Отец немножко набрался храбрости и пробормотал в ответ:
- А извольте спросить, почему вы не мертвы? Вы ведь мертвы. Мы нашли ваше тело в кабинете две недели тому назад, и с тех пор вы лежали тут в чулане, потому что вы мертвец. Вы однозначно мертвы, поэтому вы не можете тут стоять и кричать на меня!
- Да замолчите вы уже, невежда! - с презрением сказал мертвец. - Всё "мертвы" да "мертвы"! Был бы я мертв, то не болтал бы сейчас с каждым олухом! Не буду вдаваться перед вами в объяснения, все равно не поймете, пейзан несчастный, но я, доктор Аввакум Харлампиевич Малахитов, - гордо постучав себя в грудь, заявил доктор, - изобрел первое – подчеркиваю, первое в мире – средство, позволяющее остановить на некоторое время все физиологические процессы в человеческом теле, то есть сымитировать несомненную юридическую смерть, и при этом через определенный срок, обусловленный количеством принятого средства, очнуться и мгновенно вернуться к обычной жизни. Вот как! Знайте же, невежда, что услыхав о приближении вашей красной банды, я тотчас принял порцию моего средства, отмеренную ровно на две недели, дабы пережить, точнее, - съехидничал доктор  Малахитов, - переумереть ваше бессмысленное и, несомненно, кратковременное вторжение, ведь уже умерших вы, говорят, все же не трогаете. Ну, это то, что касается меня, владельца сей квартиры с 1905-го года, а кто, позвольте узнать, вы, господин в мерзком мундире так называемой "Красной Армии", кто эти Ван Гохи и что вы все здесь делаете? - элегантно обведя рукой трупы, спросил очевидно живой доктор Малахитов.

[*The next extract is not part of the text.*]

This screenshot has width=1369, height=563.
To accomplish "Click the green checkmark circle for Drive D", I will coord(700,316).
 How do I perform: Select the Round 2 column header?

Отец слушал эту замечательную речь со все возрастающим ужасом и потрясением, переводил взгляд с изувеченных тел на доктора, с доктора на тела, и наконец до него дошло, что он сделал. В этот же момент доктор Малахитов, поглядевши на трупы в красноармейской форме, на моего отца и на ружья, которые примостились у входной двери, там где раньше была стойка для тростей и зонтиков пациентов, друзей и коллег доктора, испытал внезапное озарение и догадался, что его блестящий рассчет не оправдался. В следующий миг в квартире произошло самое настоящее столпотворение, сопровождаемое амоком. Мой отец и доктор Малахитов бегали туда-сюда как умалишенные, налетали друг на друга, хватались за голову и ревели как белуга, которую заживо свежуют:
- Уши! Я отрезал им уши, а они все живые и скоро очухаются, без ушей! Без ушей! - ревел мой отец.
- Не рассчитал! Не рассчитал! Советы победили, красные ублюдки захватили власть, а я вовремя не сбежал! Сейчас я застряну с этими варварами на всю жизнь! - ревел в свою очередь доктор Малахитов.

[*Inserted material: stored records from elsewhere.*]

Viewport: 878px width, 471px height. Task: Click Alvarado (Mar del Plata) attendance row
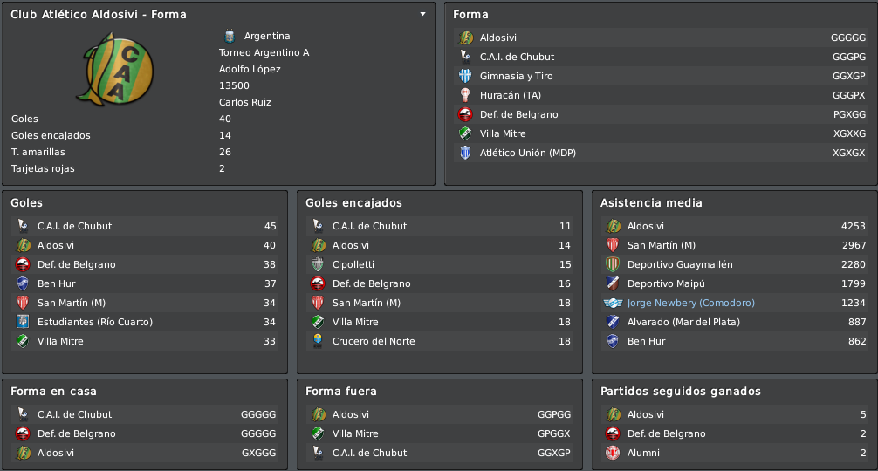coord(735,322)
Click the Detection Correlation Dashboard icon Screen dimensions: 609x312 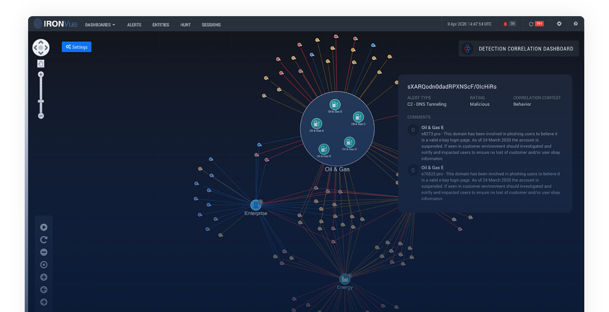(x=467, y=48)
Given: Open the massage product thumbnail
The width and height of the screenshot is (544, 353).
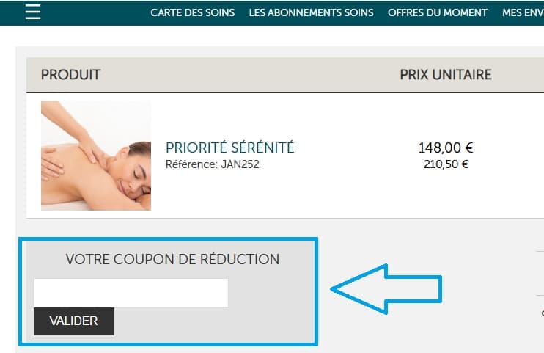Looking at the screenshot, I should coord(96,156).
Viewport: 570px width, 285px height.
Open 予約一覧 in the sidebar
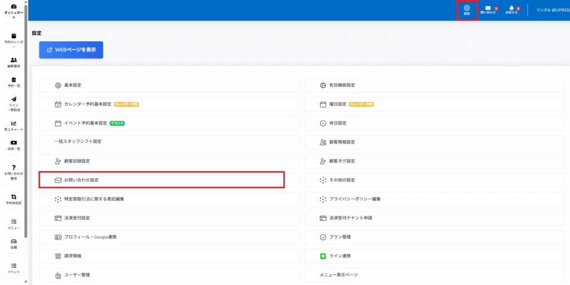click(13, 82)
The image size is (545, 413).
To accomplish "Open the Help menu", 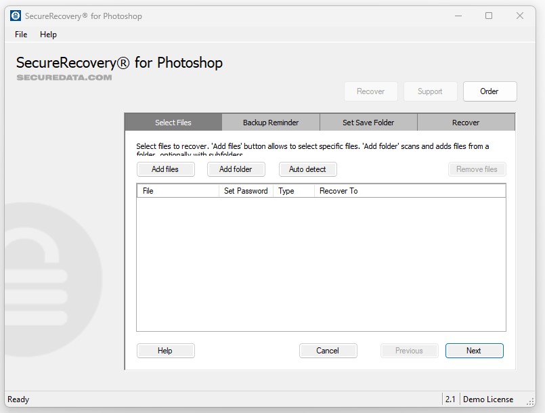I will [x=48, y=35].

Этот ужас продолжался минут десять, когда доктор Малахитов вдруг уловил вопли моего отца, прислушался к ним, сообразил, что с тем приключилось, и тогда с ним случился необычайно сильный припадок смеха. Доктор бил себя по коленям, катался по полу, и, тыча пальцем в несчастного Эпаминонда Арфаксадовича, кричал сквозь слезы:
- Он отрезал уши своим дружкам, а они все живые! Бравые революционеры без ушей! Ну осел, так осел! Вот это поэтическая справедливость! - и так далее, в том же оскорбительном духе.
Отец немного успокоился, послушал насмешки доктора Малахитова и сильно обиделся:
- Да что же вы всё "осел" да "невежда"?! Я, к вашему сведению, тоже человек с образованием, учил в Московском Университете иранистику, а вы тут "пейзан"! Какой же я пейзан, черт побери, коль мой отец Арфаксад Соломонович, царствие ему небесное, был делопроизводителем в канцелярии великого князя Владимира Александровича! И вообще, что я еще мог сделать? Откуда я должен был знать про ваше волшебное средство? Я-то думал, что они все мертвые, и вы тоже, между прочим! Еще скажите спасибо за то, что я вам не отрезал уши, как всем остальным, пожалел вас как представителя интеллигенции. Хотел бы я на вас сейчас посмотреть, отрежь я вам уши, господин доктор!    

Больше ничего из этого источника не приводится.